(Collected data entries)

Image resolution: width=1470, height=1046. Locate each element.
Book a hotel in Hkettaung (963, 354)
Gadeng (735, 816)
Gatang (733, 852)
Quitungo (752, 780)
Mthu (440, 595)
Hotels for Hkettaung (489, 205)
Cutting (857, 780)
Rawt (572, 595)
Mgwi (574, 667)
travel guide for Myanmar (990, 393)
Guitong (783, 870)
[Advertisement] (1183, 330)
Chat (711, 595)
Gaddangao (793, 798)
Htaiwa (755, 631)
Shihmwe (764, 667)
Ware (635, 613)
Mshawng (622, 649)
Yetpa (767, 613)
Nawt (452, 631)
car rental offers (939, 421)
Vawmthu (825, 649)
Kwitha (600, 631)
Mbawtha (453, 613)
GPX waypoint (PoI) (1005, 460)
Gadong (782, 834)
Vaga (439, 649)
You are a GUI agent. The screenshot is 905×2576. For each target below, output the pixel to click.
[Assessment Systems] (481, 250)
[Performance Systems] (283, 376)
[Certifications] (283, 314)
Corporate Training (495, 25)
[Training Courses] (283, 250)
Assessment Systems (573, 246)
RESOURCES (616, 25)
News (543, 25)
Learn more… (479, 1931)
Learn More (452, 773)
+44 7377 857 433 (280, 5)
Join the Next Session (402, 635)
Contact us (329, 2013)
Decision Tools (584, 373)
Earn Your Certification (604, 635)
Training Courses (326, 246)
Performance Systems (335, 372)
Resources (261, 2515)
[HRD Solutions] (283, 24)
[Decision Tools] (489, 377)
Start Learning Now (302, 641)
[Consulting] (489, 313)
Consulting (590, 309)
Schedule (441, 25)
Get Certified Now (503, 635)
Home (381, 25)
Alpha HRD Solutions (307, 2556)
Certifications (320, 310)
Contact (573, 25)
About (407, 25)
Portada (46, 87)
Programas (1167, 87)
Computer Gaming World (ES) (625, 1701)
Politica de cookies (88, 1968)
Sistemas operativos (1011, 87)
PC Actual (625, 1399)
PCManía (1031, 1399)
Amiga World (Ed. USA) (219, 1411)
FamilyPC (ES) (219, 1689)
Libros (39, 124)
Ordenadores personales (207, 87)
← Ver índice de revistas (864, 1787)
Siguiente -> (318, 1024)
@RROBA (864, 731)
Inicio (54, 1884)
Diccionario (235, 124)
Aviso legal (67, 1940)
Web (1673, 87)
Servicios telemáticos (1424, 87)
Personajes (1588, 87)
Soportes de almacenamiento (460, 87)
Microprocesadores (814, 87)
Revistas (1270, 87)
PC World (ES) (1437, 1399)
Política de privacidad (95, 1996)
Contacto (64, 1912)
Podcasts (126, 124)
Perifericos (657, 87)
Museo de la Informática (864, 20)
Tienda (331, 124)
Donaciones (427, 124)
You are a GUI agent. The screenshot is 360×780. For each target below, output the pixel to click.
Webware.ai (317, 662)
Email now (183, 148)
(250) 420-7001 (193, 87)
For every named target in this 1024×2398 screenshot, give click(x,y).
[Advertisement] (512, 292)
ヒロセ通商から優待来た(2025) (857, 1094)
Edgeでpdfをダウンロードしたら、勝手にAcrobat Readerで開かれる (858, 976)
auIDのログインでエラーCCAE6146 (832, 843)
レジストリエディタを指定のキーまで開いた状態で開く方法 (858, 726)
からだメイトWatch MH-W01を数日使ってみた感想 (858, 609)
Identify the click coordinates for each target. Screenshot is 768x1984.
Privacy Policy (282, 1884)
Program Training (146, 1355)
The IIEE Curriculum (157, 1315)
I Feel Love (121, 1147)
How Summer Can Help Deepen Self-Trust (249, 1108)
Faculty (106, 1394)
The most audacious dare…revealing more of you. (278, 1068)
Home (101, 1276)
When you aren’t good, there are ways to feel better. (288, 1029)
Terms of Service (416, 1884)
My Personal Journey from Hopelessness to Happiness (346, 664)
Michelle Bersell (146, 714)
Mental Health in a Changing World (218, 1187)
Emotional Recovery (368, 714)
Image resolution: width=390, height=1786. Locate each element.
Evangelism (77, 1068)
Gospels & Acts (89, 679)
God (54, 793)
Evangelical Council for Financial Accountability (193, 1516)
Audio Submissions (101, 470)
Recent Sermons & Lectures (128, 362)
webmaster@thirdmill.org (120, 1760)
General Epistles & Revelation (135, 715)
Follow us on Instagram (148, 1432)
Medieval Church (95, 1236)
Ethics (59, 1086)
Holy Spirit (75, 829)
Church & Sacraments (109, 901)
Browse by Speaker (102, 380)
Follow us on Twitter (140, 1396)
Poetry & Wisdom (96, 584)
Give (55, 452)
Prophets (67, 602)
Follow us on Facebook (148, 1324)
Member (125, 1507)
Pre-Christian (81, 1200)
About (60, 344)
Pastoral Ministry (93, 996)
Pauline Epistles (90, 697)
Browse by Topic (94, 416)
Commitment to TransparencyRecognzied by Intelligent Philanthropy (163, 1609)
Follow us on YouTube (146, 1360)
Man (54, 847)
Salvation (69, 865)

- Problem requirements
Your task is to transcribe the line containing "Pre-Christian (81, 1200)" and every line after it, through the last line of the data, exactly as written and with nothing more.

- Exercise output
Pre-Christian (81, 1200)
About (60, 344)
Pastoral Ministry (93, 996)
Pauline Epistles (90, 697)
Browse by Topic (94, 416)
Commitment to TransparencyRecognzied by Intelligent Philanthropy (163, 1609)
Follow us on YouTube (146, 1360)
Man (54, 847)
Salvation (69, 865)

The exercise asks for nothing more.